1. Remembering

"shut it"
"i'm just saying you're not going to like what you find"
"i'm not looking for entertainment"
"you don't know what you're looking for"
"i'll know when i find it"

The light reflects off the saftey catch and for a moment Anna would swear the gun has just winked at her. She's spent the last 3 years consciously trying to control her perceptions. Now, at 24, she can cope with even the most horrific travesty as long as she allows herself to perceive it as a slow-moving scene, watching it unravel as though time has slowed to point where she can control it. She only allows the most traumatic information in a piece at a time, allowing the rest to blur until she has a handle on the current horror.

As soon as she entered the room she'd had to put the gun down. The need to have it near versus the repulsion it induces in her is a delicate balance. having it so close to her, insinuating, suggesting, all the way here had made Anna's head ache. a dull throb, distracting, distorting. it had to go on the table so she can longer feel the clammy coolness of the metal, which never seems to tarnish. It was bad enough that she let herself believe it was talking to her. If it were to start wearing a smug expression as well it might interfere with her work, and there were enough real, actual people doing that without her adding the disruptive influence of an insubordinate firearm.
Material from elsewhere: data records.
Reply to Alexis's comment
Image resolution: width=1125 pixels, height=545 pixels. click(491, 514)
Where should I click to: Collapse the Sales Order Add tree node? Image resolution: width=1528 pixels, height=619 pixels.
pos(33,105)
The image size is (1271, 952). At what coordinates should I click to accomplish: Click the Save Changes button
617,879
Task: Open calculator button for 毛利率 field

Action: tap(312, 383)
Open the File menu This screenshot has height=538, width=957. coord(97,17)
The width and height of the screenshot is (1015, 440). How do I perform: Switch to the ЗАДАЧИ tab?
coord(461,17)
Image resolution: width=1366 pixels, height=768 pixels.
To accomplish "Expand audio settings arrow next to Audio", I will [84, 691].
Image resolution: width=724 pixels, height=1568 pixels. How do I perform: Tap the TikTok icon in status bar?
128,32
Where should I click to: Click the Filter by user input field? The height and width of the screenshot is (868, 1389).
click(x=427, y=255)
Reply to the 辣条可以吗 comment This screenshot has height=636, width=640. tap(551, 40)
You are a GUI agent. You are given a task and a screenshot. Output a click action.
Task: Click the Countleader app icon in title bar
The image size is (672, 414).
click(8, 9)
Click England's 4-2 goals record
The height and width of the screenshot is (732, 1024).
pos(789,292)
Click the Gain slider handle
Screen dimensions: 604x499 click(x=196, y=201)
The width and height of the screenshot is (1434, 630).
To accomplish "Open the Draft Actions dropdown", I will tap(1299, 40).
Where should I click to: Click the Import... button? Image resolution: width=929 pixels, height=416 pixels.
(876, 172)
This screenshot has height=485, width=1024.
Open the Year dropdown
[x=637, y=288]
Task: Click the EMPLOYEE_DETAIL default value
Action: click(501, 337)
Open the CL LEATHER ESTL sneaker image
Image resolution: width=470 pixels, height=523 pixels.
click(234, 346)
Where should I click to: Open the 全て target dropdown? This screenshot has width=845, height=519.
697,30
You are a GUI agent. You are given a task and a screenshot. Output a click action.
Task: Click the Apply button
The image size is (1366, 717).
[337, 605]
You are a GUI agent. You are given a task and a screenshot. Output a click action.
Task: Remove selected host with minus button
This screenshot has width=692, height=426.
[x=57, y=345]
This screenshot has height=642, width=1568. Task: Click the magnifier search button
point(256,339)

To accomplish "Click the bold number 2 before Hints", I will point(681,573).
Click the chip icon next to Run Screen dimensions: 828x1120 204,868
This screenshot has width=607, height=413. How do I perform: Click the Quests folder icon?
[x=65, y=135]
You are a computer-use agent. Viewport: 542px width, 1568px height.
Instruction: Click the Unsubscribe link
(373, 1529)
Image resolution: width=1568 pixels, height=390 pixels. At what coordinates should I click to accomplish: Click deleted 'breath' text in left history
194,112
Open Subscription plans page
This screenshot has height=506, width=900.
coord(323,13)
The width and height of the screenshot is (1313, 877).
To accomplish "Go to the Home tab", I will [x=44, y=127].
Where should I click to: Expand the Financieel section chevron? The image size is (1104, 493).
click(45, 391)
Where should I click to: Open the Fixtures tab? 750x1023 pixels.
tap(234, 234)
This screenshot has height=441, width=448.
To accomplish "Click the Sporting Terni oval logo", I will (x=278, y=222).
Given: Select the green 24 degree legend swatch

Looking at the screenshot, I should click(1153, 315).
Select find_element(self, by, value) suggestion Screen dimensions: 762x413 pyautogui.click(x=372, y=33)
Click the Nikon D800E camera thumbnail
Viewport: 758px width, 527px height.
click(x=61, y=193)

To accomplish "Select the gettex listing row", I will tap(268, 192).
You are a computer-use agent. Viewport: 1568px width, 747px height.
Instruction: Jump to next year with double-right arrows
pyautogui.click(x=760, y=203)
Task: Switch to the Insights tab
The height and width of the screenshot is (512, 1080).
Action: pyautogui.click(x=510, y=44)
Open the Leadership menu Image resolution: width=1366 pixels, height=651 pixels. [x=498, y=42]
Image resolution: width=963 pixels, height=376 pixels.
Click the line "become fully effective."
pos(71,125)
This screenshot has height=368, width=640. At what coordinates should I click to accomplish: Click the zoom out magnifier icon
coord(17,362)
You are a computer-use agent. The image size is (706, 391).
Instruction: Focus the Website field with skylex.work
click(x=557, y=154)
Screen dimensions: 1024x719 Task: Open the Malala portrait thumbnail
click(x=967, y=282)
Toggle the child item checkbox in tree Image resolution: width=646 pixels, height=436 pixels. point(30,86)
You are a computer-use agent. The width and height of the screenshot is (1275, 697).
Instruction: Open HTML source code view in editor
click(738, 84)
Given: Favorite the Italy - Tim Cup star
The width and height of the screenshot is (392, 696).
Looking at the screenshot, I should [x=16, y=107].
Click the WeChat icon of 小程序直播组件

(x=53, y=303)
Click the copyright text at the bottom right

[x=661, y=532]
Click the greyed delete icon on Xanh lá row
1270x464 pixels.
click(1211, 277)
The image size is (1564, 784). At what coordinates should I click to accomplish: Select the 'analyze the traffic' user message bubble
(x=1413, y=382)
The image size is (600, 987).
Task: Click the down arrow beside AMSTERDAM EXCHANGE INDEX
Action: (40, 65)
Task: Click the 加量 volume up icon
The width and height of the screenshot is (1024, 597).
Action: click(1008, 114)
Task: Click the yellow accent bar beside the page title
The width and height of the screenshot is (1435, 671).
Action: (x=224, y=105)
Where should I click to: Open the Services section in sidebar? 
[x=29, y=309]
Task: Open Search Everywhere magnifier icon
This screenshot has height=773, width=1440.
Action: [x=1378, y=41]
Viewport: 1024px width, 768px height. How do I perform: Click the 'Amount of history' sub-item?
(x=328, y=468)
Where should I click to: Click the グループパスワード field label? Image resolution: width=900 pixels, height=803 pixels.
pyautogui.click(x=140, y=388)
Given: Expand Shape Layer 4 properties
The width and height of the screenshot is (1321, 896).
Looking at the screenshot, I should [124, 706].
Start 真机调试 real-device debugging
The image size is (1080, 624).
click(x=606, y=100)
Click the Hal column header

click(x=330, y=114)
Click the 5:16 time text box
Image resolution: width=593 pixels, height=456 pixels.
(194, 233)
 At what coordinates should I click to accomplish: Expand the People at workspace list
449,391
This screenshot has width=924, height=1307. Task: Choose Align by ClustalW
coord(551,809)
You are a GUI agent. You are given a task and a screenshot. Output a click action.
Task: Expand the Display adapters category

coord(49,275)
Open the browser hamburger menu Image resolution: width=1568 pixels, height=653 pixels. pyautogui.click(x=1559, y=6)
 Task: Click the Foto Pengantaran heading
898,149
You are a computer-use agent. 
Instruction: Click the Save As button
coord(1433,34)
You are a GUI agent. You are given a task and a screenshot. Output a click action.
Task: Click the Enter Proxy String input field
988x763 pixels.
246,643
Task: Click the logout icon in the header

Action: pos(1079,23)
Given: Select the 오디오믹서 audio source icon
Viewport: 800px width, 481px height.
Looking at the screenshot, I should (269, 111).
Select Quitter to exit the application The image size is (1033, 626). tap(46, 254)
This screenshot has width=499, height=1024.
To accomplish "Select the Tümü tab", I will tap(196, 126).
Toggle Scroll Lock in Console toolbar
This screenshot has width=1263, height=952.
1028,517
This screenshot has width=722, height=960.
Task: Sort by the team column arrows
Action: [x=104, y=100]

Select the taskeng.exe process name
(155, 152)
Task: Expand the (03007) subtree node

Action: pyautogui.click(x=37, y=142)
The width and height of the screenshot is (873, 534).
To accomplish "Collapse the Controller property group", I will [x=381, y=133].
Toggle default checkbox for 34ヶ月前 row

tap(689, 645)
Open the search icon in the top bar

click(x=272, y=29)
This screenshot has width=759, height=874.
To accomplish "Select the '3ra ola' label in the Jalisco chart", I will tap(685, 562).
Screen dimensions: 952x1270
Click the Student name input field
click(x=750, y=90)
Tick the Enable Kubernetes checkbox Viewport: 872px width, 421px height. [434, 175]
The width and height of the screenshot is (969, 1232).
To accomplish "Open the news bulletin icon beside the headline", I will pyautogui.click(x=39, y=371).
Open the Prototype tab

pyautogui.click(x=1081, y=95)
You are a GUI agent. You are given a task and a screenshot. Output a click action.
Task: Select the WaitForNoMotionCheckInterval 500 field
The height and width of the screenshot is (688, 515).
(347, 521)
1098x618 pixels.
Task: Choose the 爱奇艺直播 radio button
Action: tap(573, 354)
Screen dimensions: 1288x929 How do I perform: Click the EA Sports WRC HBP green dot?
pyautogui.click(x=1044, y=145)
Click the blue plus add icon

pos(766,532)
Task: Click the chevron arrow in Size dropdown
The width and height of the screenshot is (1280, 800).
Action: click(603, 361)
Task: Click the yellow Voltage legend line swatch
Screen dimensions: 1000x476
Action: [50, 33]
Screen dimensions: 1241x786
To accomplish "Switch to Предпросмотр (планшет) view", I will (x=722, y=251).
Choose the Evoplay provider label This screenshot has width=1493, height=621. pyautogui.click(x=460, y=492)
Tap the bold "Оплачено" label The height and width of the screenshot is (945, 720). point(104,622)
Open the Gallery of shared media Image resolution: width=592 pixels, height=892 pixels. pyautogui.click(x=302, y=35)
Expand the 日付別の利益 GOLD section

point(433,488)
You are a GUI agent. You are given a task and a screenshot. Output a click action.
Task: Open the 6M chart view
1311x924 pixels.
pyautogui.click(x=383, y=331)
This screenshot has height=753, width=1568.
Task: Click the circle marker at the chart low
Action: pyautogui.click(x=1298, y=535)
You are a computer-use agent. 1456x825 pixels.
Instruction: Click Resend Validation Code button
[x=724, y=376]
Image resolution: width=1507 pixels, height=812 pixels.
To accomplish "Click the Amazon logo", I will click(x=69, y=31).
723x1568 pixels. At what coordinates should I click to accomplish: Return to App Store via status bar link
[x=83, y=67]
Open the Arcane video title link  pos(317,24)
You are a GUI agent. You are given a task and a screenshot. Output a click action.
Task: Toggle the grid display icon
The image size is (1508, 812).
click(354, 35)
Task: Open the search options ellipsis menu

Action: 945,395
Anna feels guilt when she thinks about the gun. the kind of guilt you feel when you think about a wayward relative. you shouldn't hate them because they're family, but some things can't be forgiven and so you're left with the disparate emotions of unconditional love, unrivalled loathing, and guilt for the two emotions being so contradictory. The gun had saved her, saved her mother, but damned them both to imprisonment. The cold stone walls of her mother's imprisonment as much a weight on her conscience as the dark, silent prison she finds herself in, knowing she will not taste, or smell, or feel, until she serves the penance for her crime. Not the crime of killing her father, but of allowing him to remain here, to torment others as he once tormented Anna. Anna reveres and detests the gun, simultaneously talisman of her salvation from the ceaseless abuse, and the cause of her current suffering.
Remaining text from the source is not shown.